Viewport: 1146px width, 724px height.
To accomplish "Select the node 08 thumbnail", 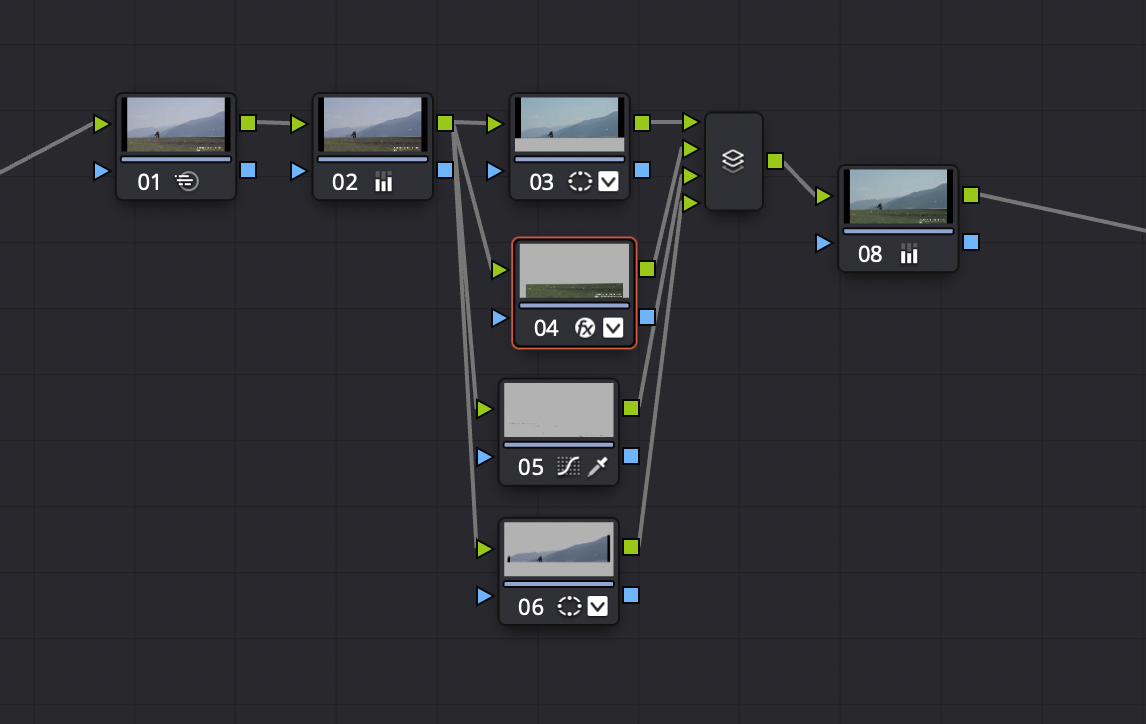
------
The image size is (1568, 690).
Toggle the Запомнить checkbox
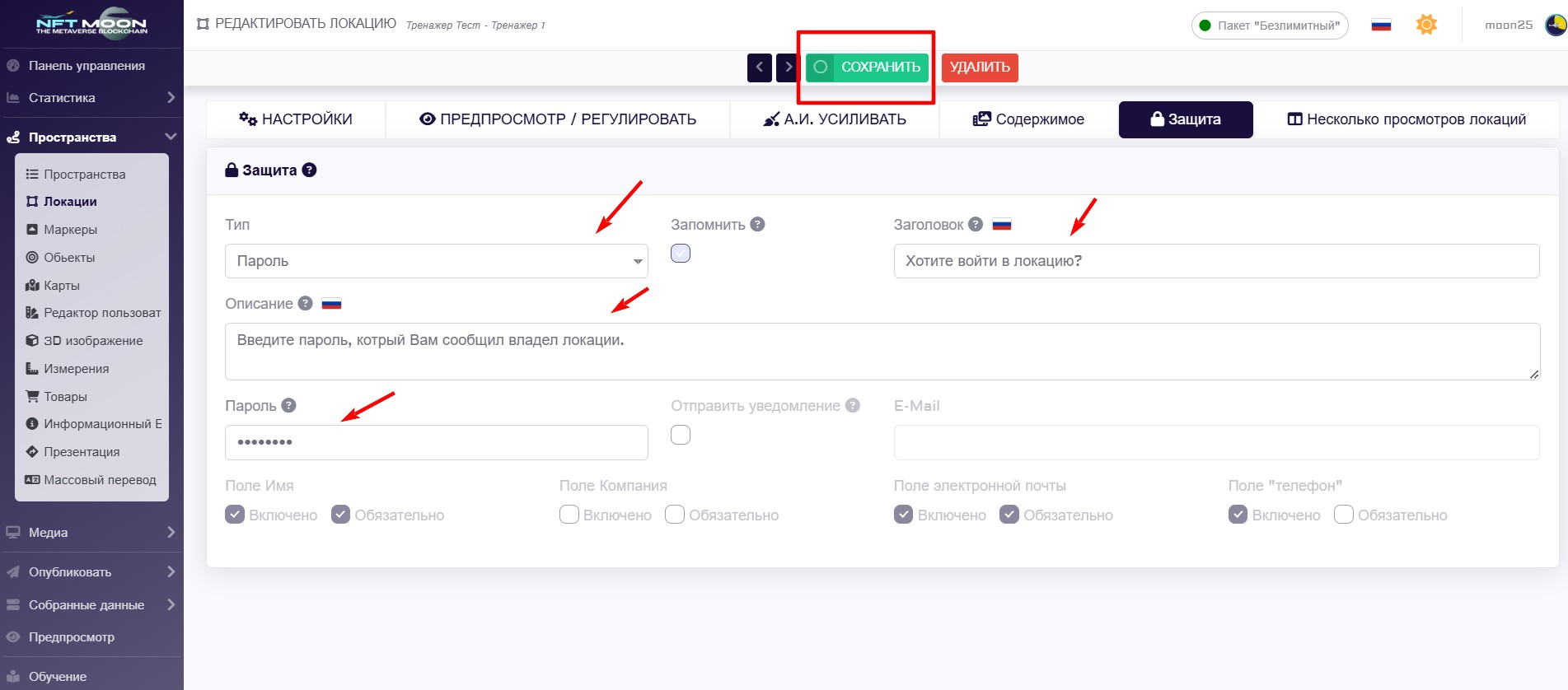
------
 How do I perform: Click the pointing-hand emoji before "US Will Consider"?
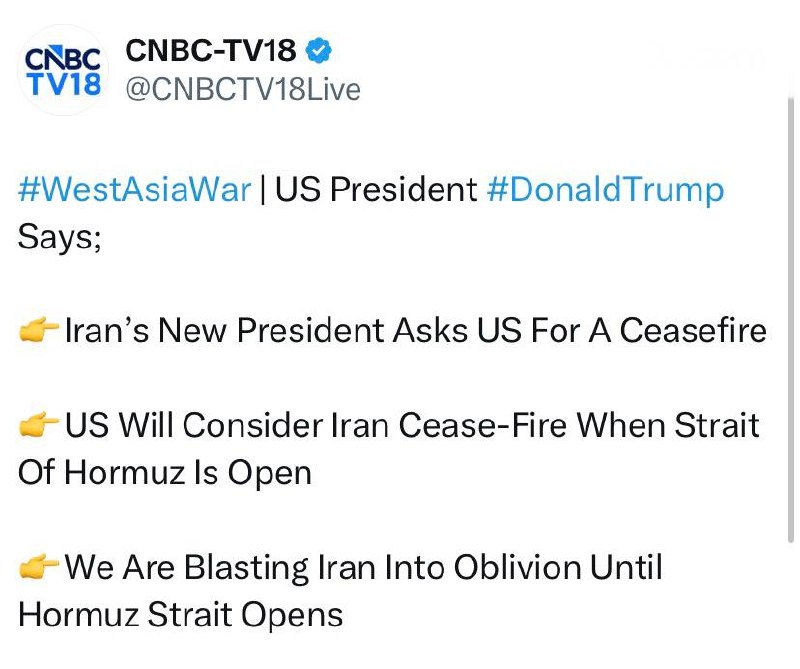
------
▸ What to work on
Copy the rows word for word, starting at the line that has "Viewport: 1146px width, 724px height." and ending after the line that has "the node 08". Don't include the pictures.

▸ Solution to the exercise
Viewport: 1146px width, 724px height.
To accomplish "Select the node 08 thumbnail", 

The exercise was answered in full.